Another hot and heavy New Year’s Eve is celebrated in Scotland. Bonfire ceremonies are extremely popular throughout the entire nation, though the village of Stonehaven is especially famous. There, townspeople parade through the village while swinging giant fireballs on poles as part of the Hogmanay celebrations, tracing its roots back to the Vikings. The fireballs are supposed to represent the sun, which purifies the New Year.
A bit more jolly and less incendiary is the tradition of “first-footing,” which requires that the first person to enter a home in the New Year should come bearing a gift (most likely booze).
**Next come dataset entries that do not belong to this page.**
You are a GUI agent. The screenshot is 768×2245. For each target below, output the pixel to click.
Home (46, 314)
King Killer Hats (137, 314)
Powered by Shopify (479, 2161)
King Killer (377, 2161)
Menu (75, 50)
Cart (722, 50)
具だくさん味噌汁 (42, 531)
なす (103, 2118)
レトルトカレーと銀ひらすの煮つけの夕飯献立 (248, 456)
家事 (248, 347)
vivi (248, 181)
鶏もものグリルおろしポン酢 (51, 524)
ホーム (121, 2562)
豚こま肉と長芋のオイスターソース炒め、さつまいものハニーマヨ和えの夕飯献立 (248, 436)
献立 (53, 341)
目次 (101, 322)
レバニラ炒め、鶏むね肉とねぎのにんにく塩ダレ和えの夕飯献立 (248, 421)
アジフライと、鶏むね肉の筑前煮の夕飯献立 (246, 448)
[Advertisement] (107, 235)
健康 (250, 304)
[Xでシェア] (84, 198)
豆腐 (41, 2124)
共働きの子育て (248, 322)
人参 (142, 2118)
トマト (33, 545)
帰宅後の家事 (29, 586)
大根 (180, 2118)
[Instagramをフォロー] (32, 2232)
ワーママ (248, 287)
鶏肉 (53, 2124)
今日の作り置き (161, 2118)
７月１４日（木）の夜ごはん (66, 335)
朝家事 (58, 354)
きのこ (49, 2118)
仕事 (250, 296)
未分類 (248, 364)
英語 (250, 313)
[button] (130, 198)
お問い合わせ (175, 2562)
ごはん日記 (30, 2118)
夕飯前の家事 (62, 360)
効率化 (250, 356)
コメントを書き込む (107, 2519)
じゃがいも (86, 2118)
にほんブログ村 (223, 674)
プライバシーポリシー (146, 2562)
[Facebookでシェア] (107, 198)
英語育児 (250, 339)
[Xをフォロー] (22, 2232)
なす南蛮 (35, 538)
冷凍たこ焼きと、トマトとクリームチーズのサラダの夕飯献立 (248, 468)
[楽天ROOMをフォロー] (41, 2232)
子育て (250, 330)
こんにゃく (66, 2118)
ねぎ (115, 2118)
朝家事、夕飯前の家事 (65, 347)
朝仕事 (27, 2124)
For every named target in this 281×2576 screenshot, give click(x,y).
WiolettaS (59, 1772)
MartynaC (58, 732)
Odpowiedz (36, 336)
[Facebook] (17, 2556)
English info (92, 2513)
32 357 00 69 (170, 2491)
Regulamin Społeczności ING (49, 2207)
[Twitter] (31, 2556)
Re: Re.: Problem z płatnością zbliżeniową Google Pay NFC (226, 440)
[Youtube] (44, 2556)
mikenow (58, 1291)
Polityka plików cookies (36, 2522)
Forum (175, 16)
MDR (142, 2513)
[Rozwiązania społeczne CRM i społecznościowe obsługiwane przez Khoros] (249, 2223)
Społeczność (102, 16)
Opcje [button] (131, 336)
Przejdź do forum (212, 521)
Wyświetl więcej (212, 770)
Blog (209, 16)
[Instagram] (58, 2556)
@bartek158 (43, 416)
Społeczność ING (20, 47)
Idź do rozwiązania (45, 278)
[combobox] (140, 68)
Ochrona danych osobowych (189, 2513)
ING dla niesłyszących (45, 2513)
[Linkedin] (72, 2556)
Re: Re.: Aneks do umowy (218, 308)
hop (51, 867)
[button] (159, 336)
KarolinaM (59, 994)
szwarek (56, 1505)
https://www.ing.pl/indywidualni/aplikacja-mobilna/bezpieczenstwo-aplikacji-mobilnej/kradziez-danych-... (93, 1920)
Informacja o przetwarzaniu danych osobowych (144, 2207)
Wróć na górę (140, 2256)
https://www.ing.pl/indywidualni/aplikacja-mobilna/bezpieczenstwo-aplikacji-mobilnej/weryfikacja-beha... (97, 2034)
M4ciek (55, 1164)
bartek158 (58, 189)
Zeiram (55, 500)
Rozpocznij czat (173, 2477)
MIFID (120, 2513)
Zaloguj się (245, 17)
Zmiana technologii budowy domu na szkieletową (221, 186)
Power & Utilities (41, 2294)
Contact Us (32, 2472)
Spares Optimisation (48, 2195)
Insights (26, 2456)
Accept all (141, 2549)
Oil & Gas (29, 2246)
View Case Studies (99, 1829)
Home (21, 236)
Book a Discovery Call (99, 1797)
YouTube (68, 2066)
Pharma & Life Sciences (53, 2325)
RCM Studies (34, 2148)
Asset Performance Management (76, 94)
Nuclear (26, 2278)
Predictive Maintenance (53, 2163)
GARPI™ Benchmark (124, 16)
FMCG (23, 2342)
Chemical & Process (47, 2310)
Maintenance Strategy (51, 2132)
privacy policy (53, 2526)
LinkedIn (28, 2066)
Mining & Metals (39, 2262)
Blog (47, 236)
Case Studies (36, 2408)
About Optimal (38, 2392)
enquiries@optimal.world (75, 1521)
Religious Japanese have a tradition similar to American Halloween for New Year’s Eve. Participants dress up in the costume of the New Year’s zodiac animal, and then go to the local temple fully dressed up. If costumes aren’t your thing, you can check out the “Red and White Sound Battle” for New Year’s Eve sing-offs, where white (men) teams battle red (women) teams, with the winner based on an audience vote.